Are countries excluded for any reasons (size, type of electoral system, problems with elections, surrounding political conditions, etc.?

Elections that are blatantly uncompetitive and rubber-stamp plebiscites are excluded (e.g., North Korea), but otherwise we have data from any polity holding elections. This includes marginally democratic elections, such as those in Pakistan or Singapore.

Why do you include elections that were boycotted, disputed, suspended and/or annulled?

The data from those elections can provide important information for researchers studying the areas where they occurred. We include with the dataset a codebook which provides information for researchers about the context of each election, and they can then make an informed decision about whether to include those data in their analysis.

Why/when does THEA include results from political entities that are not sovereign countries (e.g., Anguilla)?

We see legitimate reasons why elections from those entities might be interesting and useful for researchers.

How has the dataset been constructed?

The THEA team has progressively and painstakingly accumulated a massive volume of election results from hundreds of primary (e.g., online and print reports from election authorities) and secondary (independent websites and research publications) sources, supplemented with direct contributions of data collected privately by at least two-dozen other scholars. Special attention is paid to catching new releases of election results. Research assistants scour available websites to be sure to capture the data before it is taken down. Where feasible, we archive sources in a digital format for purposes of preservation.

What is the process for making data part of THEA?

In general, we take data in whatever form we can find it and then reformat it and clean it (check for errors and fill in missing data when possible). For some countries this is straightforward and takes limited time and specialized expertise. But the process can be involved, difficult, and time consuming. Consider the example of the Hungarian parliamentary elections. The country has a complex three-tier system comprised of 176 single-member local constituencies, 20 single-member regional constituencies, and an overall national list. Originally, we obtained results for Hungary’s post-communist elections from a secondary source that was found to be riddled with errors. Many of the errors were corrected by consulting other sources, but we opted to remove the 1998 election results during the fourth release until a more accurate record could be found. The Hungarian National Election Office (NEO) posts results since 1998 on its website. Yet this material is in Hungarian and remained beyond our reach to process until recent improvements in web-based translation programs. At that point, we tasked three undergraduate students with scraping the single-member constituency results from NEO’s reports for the 1998 parliamentary elections. This entailed copying the results from tables in 371 separate URLs, since constituencies were formatted on separate pages and nearly every constituency had a second-round runoff. The results were pasted into an Excel worksheet. The data then required reformatting to put it into the CLEA template.

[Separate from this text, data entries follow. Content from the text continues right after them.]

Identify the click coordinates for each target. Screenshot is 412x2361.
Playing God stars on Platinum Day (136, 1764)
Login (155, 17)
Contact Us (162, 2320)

Next, a graduate student checked for errors, which were sent back for the students to correct. Afterwards, the file was sent to the CLEA computer programmer, who checked for both source (e.g., votes outside the possible range) and production errors (e.g., identical values across multiple districts), assigned missing values, and calculated several additional variables, entailing seven hours of effort. Thus, one solitary election consumed many person-hours. Though this case is atypical, we offer the illustration to give a sense of the challenges and manpower requirements involved.

How do you determine party codes?

This is actually a tricky issue. The basic principle is to try to give a unique code to each political party that has a relatively consistent label and organizational basis. We cannot always know about changes on either dimension without a significant level of country and party expertise. So, for a hypothetical example, a Social Democrat party in 2000 may not be the same organizationally as a Social Democrat party in 2008 in a given country. Alternatively, the Social Democrat party in 2000 could be the same party organizationally to the New Democrat party in 2005. This can be problematic for some purposes, we recognize, and it requires the researcher to know something about the parties to connect the two different party codes across time. But it avoids the problem of having to separate out parties with the same party code because they have the same name but they are in fact different parties organizationally. A classic example is the Republican label in American history. The modern Republicans have the same party code since 1854, but a different code than the Republicans who ran candidates as early as 1800 and died out a few decades later. Our rule of thumb is to give the same party code as long as the name remains consistent in consecutive elections, or if a party of the same name does not appear for one election but then reappears in the following election. If a party does not appear for two consecutive elections, but then a party of the same name appears (e.g., Labour Party appears in 2000, but not in 2004 and 2008, and then Labour Party appears again in 2012), it receives a new party code.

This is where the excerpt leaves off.